Alpha Decay and Momentum

[Soaring Crane]

A 232 Th (thorium) nucleus at rest decays to a 228 Ra (radon) nucleus with the emission of an alpha particle. The total kinetic energy of the decay fragments is 6.54 x 10^-13 J. An alpha particle has 1.76% of the mass of a 228 Ra nucleus.

a) Calculate the kinetic energy of the recoiling 228 Ra nucleus.

b) Calculate the kinetic energy of the alpha particle.


Please check to see if my setup is correct. If it is not, kindly tell me which setup(s) I am supposed to use.

I know Conservation of Momentum is involved in this explosion.

Momentum is 0 since Th nucleus is at rest before alpha decay.

Therefore, m_alpha*v_alpha = -m_Ra*v_Ra, so .0176*m_Ra*v_alpha = -m_Ra*v_Ra.

m_Ra cancels:

.0176*v_alpha = -v_Ra

From kinetic energy,

KE = (0.5)*m_Ra*(v_Ra)^2 + (0.5)*0.0176*m_Ra*(v_alpha)^2, where KE = is 6.54 x 10^-13 J Is this right?

v_alpha = (-v_Ra)/.0176

Substitue this in KE formula.

KE = (0.5)*m_Ra*(v_Ra)^2 + (0.5)*0.0176*m_Ra*[(-v_Ra)/.0176)]^2

KE = (0.5)*m_Ra*(v_Ra)^2 + (0.5)*m_Ra*(v_Ra)^2*(1/.0176)
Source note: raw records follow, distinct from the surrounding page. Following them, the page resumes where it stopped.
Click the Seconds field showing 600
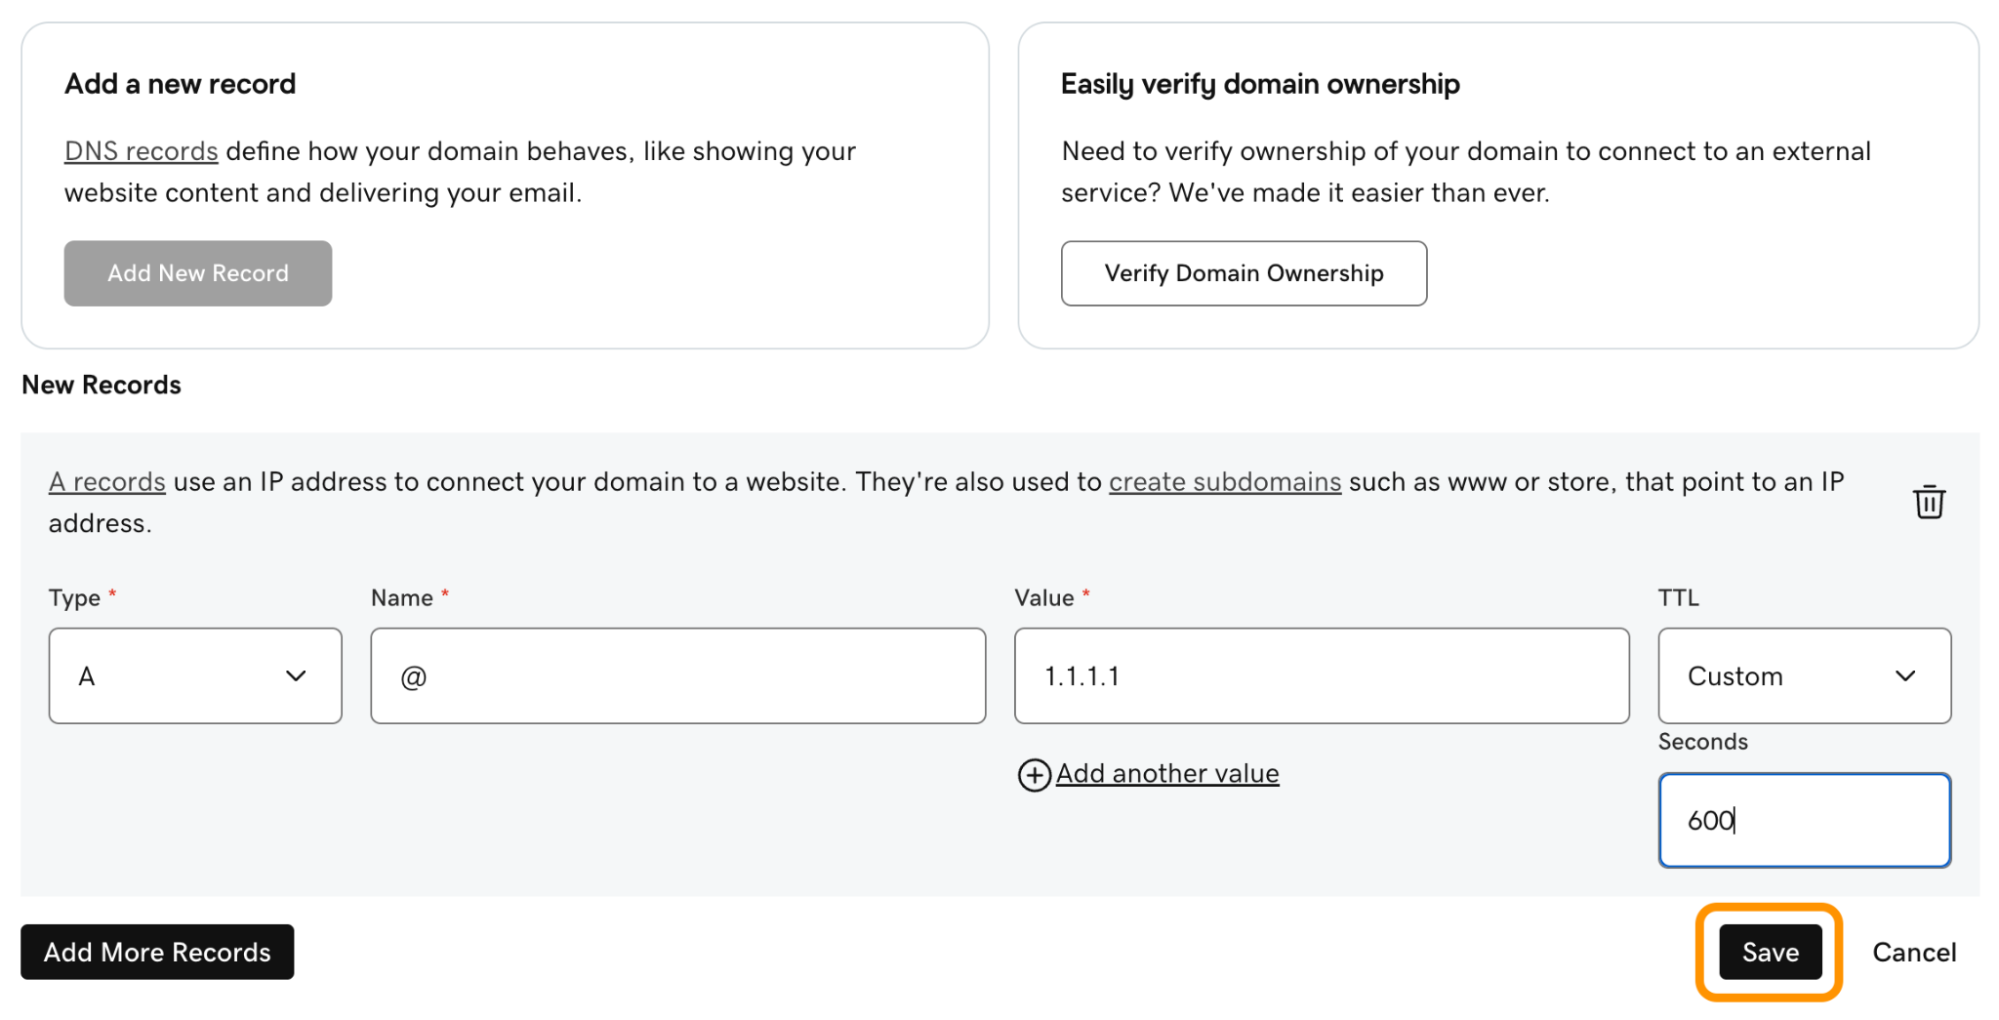The height and width of the screenshot is (1020, 1999). [1804, 820]
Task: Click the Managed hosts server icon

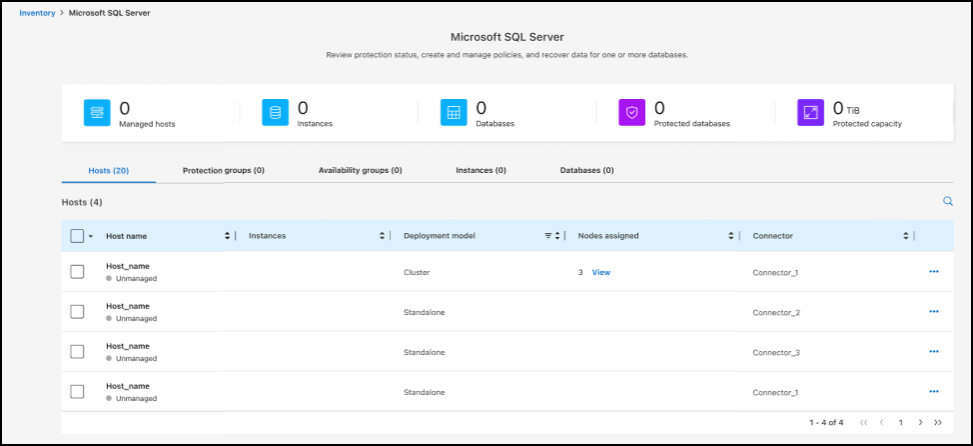Action: point(97,113)
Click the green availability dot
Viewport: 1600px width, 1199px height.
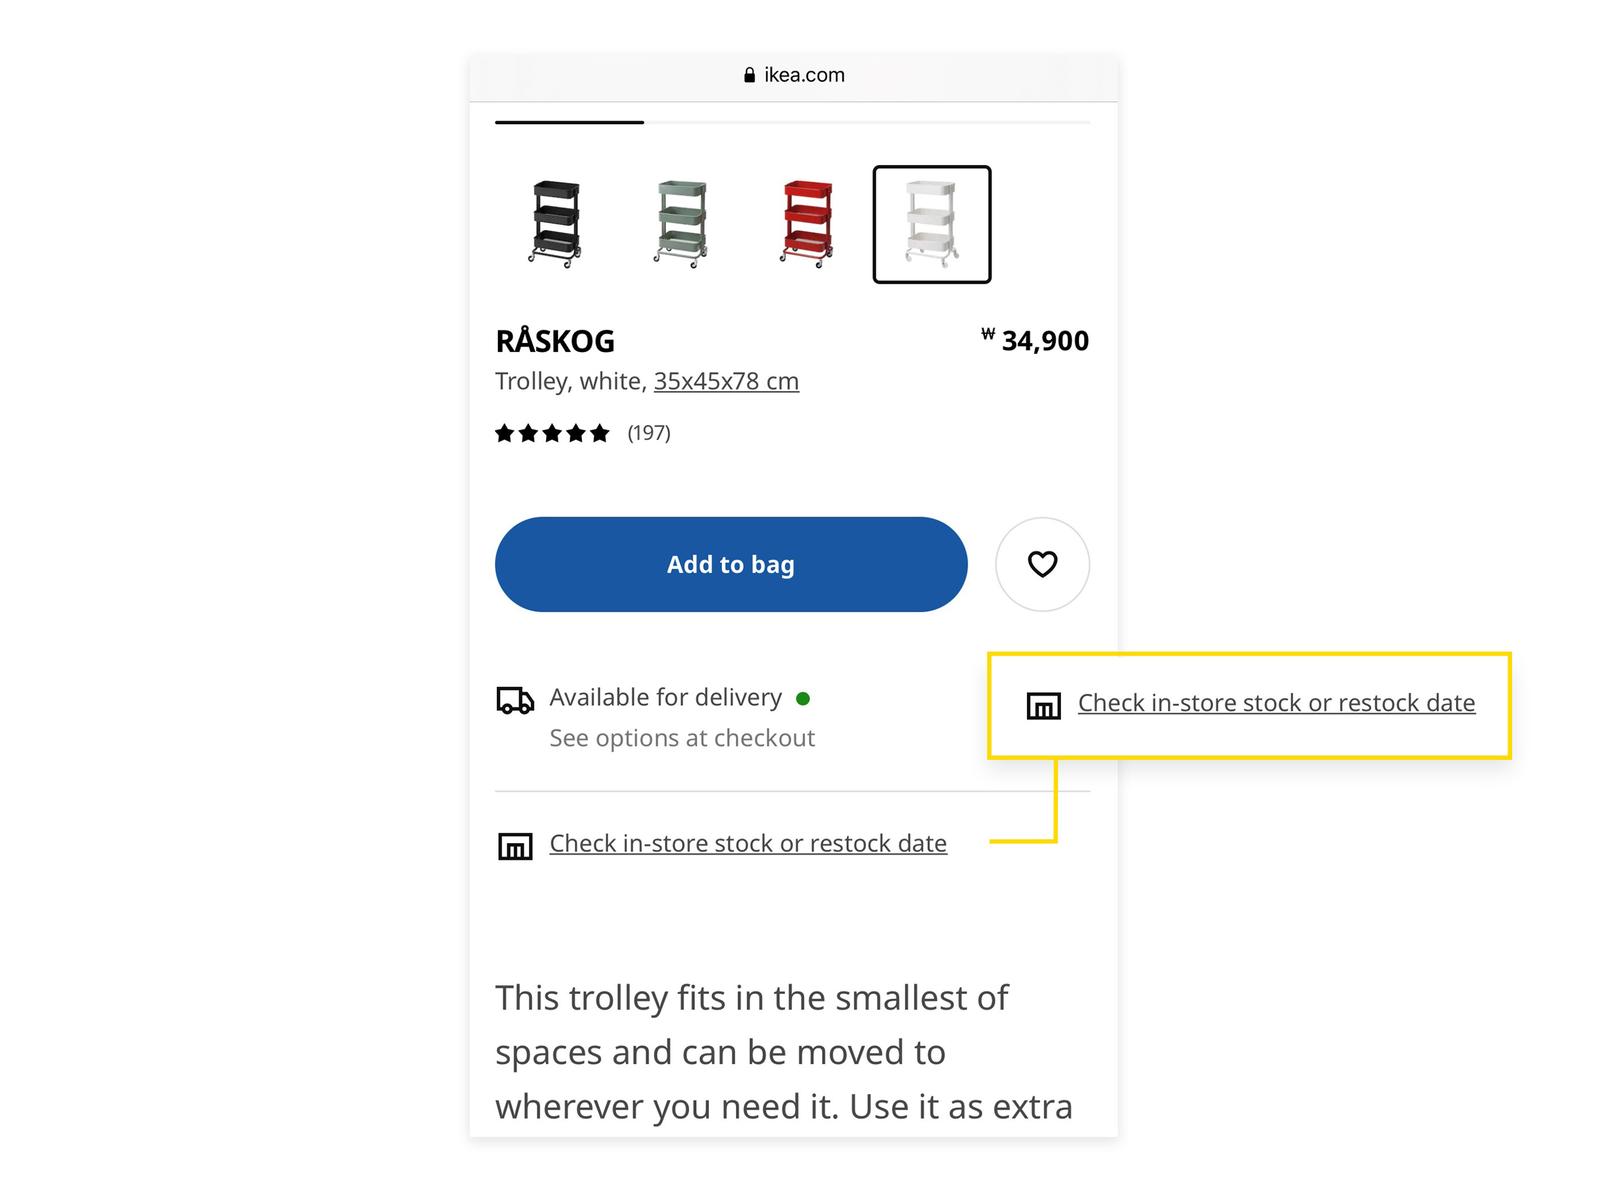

Now I used mass_Radon nucleus = 3.6*10^-25 kg to solve for v_Ra, but this is not given. Are the masses supposed to cancel?

Solving for v_Ra,

v_Ra = sqrt[(3.633*10^12)/57.81818)] = 250680.3047 m/s

Individual KE:

KE_Ra = (3.6*10^-25 kg)*(250680.3047 m/s)^2*0.5 = 1.13*10^-14 J

KE_alpha = (3.6*10^-25 kg)*(-250680.3047 m/s)^2*0.5*(1/.0176) = 6.43*10^-13 J

I would appreciate any help.

Thank you.

[Office_Shredder]

It was a bit tough to read through, but it looked right through when you solved for the velocity.
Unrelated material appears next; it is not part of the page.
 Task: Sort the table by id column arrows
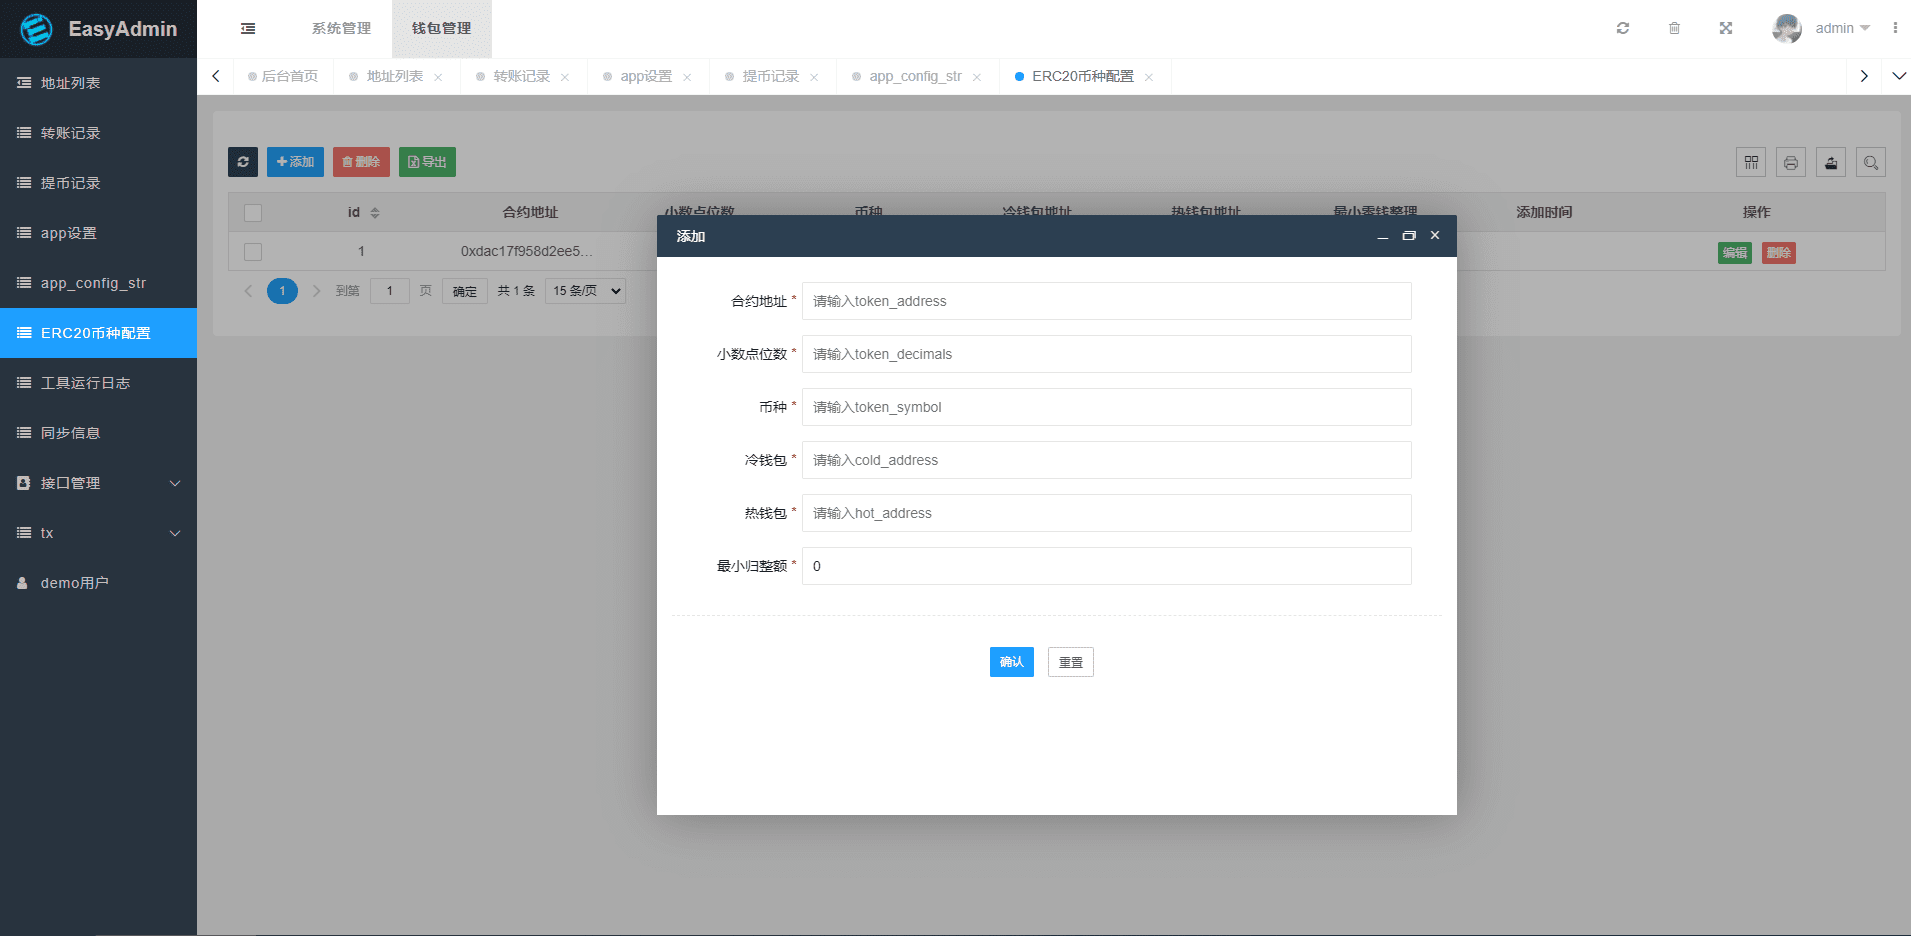375,213
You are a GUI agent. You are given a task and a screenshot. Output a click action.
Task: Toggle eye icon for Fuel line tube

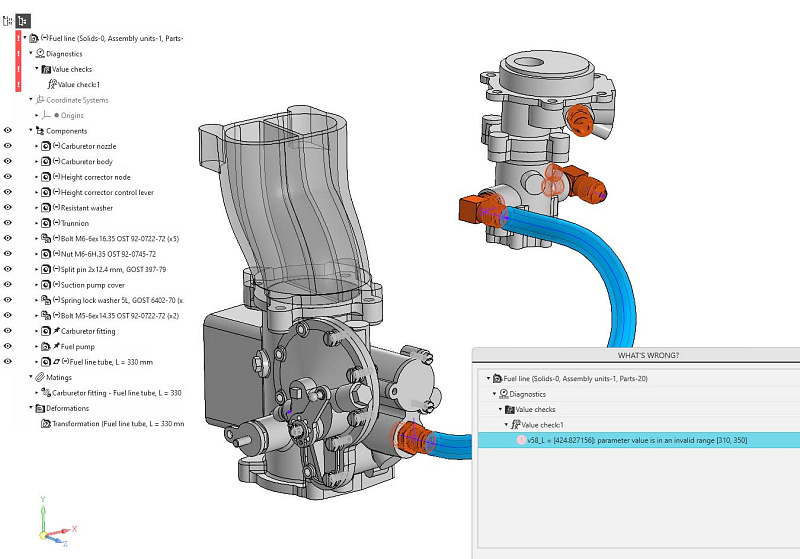tap(8, 362)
A nice way to make things look a lot neater, instead of writing KE_alpha, writing KEalpha doesn't even require using latex, you just use [.sub] and [./sub] tags without the '.' You can also do the same thing with [.sup] and [./sup] to get super scripts, like this: v1/2

[Soaring Crane]

Thanks. I will try to use the tags in my future posts.

Was it correct of me to use mass_Radon nucleus = 3.6*10^-25 kg even though it was not given?